* **REQUIREMENTS**
Please copy out the lines in the records below exactly, covering only the stretch from the line containing "Task: Open the Chat panel" through the line containing "Open the Acquisition".

Collected data:
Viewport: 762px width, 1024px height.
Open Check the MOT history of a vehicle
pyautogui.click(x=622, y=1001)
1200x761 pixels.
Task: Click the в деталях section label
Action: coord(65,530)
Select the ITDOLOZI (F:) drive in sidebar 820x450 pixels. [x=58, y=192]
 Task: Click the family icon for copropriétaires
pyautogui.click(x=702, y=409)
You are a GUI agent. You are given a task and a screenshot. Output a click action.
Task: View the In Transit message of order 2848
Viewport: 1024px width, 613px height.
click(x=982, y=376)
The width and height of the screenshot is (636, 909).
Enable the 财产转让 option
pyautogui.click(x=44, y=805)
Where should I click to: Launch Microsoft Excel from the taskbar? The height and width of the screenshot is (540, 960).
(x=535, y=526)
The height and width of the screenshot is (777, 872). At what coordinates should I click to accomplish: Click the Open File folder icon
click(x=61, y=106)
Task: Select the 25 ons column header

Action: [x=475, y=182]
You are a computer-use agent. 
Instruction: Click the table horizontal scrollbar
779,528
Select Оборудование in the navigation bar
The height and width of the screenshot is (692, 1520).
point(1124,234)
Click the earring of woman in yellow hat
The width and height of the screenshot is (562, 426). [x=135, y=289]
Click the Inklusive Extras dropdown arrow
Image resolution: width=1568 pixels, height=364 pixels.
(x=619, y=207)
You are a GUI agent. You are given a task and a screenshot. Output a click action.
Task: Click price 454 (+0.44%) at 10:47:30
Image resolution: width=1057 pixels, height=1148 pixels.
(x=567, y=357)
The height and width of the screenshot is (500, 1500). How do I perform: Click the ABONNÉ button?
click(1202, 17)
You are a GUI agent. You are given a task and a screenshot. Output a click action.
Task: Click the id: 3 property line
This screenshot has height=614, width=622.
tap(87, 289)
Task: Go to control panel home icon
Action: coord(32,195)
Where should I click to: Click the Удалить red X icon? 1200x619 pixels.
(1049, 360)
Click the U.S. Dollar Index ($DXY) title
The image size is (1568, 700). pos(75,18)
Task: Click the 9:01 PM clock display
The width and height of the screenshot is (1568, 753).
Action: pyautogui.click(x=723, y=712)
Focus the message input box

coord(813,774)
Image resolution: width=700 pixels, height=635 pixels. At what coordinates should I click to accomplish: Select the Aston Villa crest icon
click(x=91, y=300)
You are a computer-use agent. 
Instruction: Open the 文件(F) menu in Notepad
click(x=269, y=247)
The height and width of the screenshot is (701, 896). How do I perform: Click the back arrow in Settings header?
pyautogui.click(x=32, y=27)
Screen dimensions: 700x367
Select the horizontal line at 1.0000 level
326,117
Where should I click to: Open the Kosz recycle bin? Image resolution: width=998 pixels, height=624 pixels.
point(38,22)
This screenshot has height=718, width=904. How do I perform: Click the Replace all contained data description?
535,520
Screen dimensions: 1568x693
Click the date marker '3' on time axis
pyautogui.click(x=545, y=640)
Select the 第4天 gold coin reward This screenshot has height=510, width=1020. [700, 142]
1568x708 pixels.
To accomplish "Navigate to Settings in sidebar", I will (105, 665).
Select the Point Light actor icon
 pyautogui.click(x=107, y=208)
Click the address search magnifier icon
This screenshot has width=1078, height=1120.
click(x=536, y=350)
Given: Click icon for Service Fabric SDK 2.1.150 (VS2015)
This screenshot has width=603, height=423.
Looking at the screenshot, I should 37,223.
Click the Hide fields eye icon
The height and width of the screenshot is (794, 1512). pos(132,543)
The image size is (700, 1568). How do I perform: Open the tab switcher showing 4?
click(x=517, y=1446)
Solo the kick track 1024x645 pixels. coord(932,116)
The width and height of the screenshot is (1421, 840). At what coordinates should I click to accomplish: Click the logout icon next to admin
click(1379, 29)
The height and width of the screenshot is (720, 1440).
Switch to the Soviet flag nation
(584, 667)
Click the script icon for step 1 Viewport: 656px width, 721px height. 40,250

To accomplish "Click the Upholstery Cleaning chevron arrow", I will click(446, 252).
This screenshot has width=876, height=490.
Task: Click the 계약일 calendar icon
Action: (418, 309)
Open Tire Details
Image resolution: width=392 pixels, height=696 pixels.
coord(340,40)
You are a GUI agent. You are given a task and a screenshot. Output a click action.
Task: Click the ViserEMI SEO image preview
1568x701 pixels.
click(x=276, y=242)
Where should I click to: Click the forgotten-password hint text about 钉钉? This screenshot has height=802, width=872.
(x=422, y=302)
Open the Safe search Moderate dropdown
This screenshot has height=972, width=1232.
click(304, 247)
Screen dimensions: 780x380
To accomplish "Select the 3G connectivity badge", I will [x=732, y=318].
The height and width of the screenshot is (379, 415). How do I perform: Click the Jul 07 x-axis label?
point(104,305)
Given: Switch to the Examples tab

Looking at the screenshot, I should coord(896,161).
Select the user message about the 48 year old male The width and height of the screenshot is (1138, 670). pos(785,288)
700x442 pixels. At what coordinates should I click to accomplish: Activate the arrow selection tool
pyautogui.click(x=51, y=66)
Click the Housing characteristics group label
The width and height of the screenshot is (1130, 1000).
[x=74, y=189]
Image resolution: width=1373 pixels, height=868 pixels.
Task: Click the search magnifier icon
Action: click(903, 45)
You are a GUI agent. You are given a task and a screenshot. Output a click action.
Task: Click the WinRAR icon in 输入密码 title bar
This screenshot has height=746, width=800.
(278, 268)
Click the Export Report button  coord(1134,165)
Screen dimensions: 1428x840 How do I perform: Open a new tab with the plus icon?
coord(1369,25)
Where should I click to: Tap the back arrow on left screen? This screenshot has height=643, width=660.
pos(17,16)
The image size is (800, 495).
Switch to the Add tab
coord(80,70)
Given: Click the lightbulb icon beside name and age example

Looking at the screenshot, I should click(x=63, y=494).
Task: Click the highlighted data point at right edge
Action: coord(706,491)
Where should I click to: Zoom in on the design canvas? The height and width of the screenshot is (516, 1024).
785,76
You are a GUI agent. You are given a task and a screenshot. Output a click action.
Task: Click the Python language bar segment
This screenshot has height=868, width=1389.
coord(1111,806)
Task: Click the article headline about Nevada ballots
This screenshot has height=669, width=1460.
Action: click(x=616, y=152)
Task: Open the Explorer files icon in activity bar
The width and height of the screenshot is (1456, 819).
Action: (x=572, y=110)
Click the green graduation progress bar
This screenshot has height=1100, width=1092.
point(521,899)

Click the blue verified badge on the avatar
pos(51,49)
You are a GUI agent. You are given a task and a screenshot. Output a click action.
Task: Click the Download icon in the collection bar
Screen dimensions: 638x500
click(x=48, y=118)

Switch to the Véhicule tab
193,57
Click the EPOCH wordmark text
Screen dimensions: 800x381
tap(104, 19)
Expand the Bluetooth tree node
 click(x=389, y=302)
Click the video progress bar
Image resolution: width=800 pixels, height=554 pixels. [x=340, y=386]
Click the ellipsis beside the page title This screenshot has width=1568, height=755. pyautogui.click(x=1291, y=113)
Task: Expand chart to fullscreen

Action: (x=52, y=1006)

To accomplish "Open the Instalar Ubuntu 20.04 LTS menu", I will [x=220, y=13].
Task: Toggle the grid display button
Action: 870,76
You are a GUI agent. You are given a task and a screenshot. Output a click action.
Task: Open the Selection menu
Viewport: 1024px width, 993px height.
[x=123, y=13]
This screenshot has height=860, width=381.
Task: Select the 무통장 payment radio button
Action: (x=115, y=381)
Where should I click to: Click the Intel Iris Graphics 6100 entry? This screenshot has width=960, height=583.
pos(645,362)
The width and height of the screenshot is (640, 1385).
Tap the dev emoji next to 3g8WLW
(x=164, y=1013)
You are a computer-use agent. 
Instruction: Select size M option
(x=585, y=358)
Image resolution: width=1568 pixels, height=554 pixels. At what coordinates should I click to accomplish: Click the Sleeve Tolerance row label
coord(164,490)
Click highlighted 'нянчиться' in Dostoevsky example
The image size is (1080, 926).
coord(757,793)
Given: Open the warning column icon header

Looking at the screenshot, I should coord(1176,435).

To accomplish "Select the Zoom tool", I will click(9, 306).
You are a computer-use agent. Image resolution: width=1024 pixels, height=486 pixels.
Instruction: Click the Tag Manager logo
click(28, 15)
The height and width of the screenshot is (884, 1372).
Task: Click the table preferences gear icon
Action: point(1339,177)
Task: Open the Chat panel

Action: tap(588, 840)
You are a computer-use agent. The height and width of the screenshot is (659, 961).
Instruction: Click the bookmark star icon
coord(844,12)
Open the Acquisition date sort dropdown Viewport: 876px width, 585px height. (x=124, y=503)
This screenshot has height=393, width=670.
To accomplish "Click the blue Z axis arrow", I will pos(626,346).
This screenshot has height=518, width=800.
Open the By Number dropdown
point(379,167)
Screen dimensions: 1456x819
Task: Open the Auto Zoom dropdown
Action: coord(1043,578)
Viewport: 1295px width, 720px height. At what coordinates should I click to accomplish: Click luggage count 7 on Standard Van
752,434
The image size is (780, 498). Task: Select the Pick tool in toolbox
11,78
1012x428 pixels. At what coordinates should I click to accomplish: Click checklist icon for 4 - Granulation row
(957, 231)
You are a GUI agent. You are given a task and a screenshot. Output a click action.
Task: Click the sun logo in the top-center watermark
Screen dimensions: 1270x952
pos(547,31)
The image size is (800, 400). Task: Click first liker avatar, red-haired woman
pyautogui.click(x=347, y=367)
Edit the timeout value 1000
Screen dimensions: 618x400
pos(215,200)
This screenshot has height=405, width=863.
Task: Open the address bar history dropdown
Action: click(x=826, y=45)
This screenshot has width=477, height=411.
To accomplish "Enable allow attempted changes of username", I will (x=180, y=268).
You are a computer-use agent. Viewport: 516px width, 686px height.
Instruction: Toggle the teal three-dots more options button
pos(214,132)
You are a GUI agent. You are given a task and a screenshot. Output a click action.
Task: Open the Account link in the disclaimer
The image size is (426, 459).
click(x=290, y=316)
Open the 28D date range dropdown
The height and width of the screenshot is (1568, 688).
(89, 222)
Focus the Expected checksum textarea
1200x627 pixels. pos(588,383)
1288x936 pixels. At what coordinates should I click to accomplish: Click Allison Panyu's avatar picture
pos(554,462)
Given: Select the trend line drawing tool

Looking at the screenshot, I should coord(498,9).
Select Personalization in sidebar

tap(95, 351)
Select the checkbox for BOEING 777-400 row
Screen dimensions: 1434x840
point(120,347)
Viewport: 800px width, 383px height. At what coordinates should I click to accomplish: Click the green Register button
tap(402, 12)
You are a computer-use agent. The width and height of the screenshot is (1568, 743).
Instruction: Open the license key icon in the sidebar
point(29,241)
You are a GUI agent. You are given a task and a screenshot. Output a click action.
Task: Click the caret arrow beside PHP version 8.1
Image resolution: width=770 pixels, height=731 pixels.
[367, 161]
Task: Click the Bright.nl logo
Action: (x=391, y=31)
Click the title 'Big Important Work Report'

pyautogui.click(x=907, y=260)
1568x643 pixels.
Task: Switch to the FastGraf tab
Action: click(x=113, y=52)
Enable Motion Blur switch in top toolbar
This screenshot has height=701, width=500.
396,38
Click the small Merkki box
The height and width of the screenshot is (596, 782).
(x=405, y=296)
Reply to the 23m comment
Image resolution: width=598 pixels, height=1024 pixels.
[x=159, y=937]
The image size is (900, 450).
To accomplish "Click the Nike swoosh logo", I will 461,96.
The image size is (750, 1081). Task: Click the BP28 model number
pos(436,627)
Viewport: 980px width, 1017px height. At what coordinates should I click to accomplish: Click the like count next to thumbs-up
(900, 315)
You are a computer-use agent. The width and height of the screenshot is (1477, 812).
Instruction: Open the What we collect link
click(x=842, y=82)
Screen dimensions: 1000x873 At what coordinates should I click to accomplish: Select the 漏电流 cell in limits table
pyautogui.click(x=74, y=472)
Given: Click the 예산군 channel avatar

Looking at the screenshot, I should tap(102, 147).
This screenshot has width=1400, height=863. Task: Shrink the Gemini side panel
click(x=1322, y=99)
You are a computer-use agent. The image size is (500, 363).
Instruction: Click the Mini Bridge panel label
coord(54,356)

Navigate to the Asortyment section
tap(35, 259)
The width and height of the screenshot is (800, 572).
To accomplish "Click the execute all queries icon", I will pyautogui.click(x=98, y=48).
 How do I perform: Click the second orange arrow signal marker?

* **FULL ANSWER**
Task: Open the Chat panel

Action: tap(588, 840)
You are a computer-use agent. The height and width of the screenshot is (659, 961).
Instruction: Click the bookmark star icon
coord(844,12)
Open the Acquisition date sort dropdown Viewport: 876px width, 585px height. (x=124, y=503)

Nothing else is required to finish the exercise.